As an example of how this confusion technique is used in this book, Bernays makes the perfectly reasonable claim that manufacturers need to use advertising to bring their products to the notice of the general public, but manages to blur the distinction between advertising and propaganda so as to make it seem that it is propaganda which is a perfectly natural process in a well-organized society.

First of all he sets us up by a series of seemingly reasonable but actually quite ludicrous statements (page 39 - it's a long Introduction):

"In practice, if everyone went around pricing, and chemically testing before purchasing, the dozens of soaps or fabrics or brands of bread which are for sale, economic life would be hopelessly jammed."

[Yes it would, but don't we actually test many things in a less exhaustive way every time we go shopping? Obviously we do know quick and simple ways to evaluate goods before we purchase without having to go to ridiculous extremes like "chemical testing".]

"To avoid such confusion, society consents to have its choice narrowed to ideas and objects brought to its attention through propaganda of all kinds."

[Oh really? When did this "consent" take place? Do we really only consider purchasing goods which we've seen advertised somewhere? And notice the way Bernays slips in "propaganda" when he is really talking about "advertising".]

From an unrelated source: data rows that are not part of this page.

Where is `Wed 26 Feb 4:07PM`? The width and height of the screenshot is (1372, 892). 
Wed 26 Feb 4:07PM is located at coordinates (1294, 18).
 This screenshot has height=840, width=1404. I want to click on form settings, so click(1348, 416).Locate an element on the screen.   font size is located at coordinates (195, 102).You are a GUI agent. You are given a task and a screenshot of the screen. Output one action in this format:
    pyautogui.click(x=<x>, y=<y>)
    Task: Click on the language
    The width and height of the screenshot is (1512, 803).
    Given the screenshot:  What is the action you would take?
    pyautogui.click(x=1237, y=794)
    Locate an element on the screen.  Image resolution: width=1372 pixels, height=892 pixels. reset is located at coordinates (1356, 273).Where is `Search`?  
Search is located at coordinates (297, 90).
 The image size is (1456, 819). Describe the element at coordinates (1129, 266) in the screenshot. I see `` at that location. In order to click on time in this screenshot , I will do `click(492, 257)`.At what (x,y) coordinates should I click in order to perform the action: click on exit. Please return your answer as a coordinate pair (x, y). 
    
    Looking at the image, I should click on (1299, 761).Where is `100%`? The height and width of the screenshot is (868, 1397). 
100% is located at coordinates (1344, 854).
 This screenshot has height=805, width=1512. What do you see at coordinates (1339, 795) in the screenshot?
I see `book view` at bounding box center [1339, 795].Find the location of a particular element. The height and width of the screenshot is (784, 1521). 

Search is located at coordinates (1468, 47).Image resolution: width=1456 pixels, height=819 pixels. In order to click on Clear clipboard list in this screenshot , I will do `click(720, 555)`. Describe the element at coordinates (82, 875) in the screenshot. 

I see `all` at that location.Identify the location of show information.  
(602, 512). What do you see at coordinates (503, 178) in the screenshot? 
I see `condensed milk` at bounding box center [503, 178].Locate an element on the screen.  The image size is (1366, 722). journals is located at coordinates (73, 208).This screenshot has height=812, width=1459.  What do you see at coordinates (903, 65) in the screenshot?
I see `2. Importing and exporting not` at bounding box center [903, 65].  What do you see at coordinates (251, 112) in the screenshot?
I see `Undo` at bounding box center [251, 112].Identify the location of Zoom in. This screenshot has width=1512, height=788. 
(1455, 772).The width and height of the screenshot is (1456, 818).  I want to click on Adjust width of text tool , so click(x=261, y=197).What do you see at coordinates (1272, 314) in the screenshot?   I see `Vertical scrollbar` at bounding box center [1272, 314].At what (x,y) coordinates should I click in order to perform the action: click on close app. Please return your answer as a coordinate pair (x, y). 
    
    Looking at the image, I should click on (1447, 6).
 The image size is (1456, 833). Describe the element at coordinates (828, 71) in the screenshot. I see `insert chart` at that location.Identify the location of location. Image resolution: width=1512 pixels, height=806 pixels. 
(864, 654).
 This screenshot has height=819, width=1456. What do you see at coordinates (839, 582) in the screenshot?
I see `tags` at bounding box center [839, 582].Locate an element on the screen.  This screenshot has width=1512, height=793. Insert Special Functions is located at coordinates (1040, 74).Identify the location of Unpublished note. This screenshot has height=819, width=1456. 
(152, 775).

And finally he presents us with the (utterly false) claim that propaganda is a necessity, AS IF his previous comments logically led to this conmclusion:

"We must find a way to make free competition function with reasonable smoothness. To achieve this society has consented to permit free competition to be organized by leadership and propaganda. ...

"The instruments by which public opinion is organized and focused may be misused. But such organization and focusing are necessary to orderly life."

Translation: "For an orderly life the people must be made to think and believe what they are told to think and believe - by people like me."

Which brings us to the crux of the book, the answer to the question: "What is propaganda?"

When he finally gets round to giving a simple, straightforward answer to the question (page 161), Bernays writes:

"... propaganda is simply the establishing of reciprocal understanding between an individual and a group."

Which is pure twaddle, and Bernays knew it was twaddle. And we know he knew it was twaddle because he started his career as a propagandist as a member of the Creel Commission during WW1. The Creel Commission, officially known as the "Committee on Public Information" had the task of filling the general population of the US, the majority of whom were pacifists and wanted no part in the European war, with the kind of thoughts and emotions that would move them to support the use of American troops in Europe on the side of Britain and France against Germany.

Bernays briefly describes that work in this book (page 54) where he refers to:

"... the manipulators [i.e. Bernays, Walter Lippmann, etc.] of patriotic opinion made use of the mental cliches and the emotional habits of the public to produce mass reactions against the alleged atrocities, the terror, and the tyranny of the enemy."

Translated into plain English that means:

"We borrowed from the Allies a collection of lurid and bloodcurdling lies* about the Germans, and added a few of our own, such that no decent person reading the material or seeing the pictures (artists' and film makers' impressions, of course) could help but feel that we had no choice but to defeat the barbaric people who were committing such atrocities."

(*One particularly effective piece of propaganda was the totally fictitious story that German soldiers invading Belgium had started eating Belgian babies - raw!)

In other words, propaganda isn't about anything as mundane as promoting envy and greed to sell goods, it is about the deliberate manipulation of people's thoughts and feelings, in a covert (or, less frequently, an overt) manner, to get them to ascent to policies, etc. they might otherwise resist.

Bernays' book is of some small interest as an example of an early modern propagandist at work, and gives some examples of the kind of strategies he employed (all the examples in the book, unless otherwise stated, refer to his own work). However, I believe it makes a lot more sense for a 21st century audience if read in conjunction with Noam Chomsky's book "Media Control" (ISBN 1-58322-536-6).